_AIM OF THE EXERCISE_:
Report every line of the records below that contains the word "computer".

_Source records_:
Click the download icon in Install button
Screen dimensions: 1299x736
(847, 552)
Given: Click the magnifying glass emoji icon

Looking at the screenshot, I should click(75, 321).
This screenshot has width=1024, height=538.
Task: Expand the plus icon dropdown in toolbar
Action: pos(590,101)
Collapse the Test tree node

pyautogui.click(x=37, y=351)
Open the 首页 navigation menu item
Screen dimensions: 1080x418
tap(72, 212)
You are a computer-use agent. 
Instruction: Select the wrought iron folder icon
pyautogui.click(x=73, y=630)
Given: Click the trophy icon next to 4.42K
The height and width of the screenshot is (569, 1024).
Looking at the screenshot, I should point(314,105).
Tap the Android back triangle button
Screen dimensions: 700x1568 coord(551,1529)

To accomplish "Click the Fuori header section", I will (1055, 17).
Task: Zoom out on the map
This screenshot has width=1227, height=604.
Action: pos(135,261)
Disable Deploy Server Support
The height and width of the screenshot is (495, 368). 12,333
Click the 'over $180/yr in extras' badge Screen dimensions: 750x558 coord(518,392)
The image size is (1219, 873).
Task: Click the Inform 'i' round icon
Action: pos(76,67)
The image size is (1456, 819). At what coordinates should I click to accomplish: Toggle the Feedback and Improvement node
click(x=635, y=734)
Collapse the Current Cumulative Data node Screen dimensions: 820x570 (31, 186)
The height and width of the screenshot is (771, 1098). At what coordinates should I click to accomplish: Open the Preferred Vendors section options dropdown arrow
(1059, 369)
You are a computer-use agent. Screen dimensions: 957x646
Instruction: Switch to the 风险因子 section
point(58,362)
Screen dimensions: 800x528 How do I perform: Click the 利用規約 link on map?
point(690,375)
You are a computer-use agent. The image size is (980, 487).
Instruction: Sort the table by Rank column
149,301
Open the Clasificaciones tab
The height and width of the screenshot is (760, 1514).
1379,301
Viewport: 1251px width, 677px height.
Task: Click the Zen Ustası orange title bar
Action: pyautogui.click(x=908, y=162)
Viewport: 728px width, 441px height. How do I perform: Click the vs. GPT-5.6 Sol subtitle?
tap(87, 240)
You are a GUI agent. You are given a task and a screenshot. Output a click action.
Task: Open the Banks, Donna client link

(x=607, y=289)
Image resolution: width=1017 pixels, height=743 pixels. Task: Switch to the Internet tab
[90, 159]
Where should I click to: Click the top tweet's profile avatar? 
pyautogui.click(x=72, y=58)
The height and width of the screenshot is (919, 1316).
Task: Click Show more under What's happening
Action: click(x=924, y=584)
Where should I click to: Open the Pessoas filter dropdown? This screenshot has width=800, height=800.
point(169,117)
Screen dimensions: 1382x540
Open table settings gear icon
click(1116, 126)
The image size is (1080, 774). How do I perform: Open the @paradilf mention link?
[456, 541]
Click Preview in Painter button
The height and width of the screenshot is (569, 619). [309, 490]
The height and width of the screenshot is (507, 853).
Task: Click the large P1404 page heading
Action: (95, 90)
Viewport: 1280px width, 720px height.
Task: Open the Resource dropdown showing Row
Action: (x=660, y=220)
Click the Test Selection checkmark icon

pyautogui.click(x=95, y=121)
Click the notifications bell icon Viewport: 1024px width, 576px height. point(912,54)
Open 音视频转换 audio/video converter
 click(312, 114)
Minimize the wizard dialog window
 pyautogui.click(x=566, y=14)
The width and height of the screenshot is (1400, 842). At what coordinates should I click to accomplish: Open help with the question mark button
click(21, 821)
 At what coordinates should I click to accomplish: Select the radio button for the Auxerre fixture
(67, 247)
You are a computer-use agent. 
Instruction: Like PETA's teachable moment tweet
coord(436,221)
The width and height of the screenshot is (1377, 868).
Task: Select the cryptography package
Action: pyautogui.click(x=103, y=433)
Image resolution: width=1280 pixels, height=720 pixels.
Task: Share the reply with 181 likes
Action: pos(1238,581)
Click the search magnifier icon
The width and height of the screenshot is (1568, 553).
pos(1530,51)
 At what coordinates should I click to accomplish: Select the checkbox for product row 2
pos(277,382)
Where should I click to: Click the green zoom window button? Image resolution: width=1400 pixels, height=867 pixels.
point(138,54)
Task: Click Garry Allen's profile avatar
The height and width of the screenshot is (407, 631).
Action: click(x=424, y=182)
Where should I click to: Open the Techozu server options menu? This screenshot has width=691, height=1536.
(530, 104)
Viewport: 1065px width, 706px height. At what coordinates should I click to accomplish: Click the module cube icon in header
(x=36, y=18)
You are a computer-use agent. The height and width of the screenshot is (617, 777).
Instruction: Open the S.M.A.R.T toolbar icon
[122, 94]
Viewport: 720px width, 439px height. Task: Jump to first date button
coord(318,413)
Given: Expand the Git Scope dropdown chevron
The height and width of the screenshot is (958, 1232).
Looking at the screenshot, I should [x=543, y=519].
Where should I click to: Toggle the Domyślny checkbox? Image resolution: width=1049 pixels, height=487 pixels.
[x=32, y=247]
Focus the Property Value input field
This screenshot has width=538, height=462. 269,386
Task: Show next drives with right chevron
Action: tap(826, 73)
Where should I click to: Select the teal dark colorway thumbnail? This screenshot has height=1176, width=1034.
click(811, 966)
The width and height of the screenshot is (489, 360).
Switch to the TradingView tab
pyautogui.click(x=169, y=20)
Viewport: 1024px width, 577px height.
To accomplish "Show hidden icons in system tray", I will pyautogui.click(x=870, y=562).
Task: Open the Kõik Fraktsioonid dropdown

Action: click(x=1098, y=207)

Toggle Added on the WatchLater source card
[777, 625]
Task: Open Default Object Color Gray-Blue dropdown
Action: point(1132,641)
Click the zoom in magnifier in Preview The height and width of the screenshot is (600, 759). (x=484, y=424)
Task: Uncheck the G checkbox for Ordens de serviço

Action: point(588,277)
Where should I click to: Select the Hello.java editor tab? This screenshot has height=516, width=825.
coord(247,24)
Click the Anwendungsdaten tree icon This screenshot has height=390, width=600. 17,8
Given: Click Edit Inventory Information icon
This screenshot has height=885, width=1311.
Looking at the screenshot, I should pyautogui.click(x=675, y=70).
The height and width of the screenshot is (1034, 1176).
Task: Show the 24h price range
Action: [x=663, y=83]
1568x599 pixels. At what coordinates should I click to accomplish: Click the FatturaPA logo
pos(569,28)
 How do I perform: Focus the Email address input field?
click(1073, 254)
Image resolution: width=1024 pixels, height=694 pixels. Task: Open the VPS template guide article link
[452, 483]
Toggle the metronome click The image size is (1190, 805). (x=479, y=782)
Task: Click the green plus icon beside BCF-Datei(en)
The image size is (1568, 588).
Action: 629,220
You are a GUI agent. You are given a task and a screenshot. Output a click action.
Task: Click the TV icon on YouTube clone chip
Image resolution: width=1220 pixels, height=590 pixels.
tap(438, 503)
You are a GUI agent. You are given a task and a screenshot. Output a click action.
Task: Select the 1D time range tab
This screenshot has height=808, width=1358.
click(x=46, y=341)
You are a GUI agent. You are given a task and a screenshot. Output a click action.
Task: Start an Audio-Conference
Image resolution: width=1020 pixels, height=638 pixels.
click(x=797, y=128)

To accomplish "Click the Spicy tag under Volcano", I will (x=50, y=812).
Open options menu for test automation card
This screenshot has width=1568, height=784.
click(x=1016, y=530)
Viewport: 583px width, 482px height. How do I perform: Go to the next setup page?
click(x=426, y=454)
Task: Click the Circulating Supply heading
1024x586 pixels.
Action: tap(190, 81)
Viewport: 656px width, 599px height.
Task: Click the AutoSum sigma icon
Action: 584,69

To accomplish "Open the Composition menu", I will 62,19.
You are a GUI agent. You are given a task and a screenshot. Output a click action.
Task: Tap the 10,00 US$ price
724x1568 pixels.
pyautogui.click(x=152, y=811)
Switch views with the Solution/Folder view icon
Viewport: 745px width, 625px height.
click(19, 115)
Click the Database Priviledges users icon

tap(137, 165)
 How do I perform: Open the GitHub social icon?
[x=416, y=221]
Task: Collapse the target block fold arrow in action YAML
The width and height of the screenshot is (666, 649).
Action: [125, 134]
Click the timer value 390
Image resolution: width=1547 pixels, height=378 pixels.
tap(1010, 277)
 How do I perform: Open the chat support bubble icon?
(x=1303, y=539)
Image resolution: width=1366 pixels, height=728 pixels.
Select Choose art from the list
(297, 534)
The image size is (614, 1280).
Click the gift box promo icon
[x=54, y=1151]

_ANSWER SPACE_:
You are a computer-use agent. 
You are a computer-use agent. Screen dimensions: 957x646
You are a computer-use agent. The image size is (980, 487).
You are a computer-use agent. 
You are a computer-use agent. The height and width of the screenshot is (617, 777).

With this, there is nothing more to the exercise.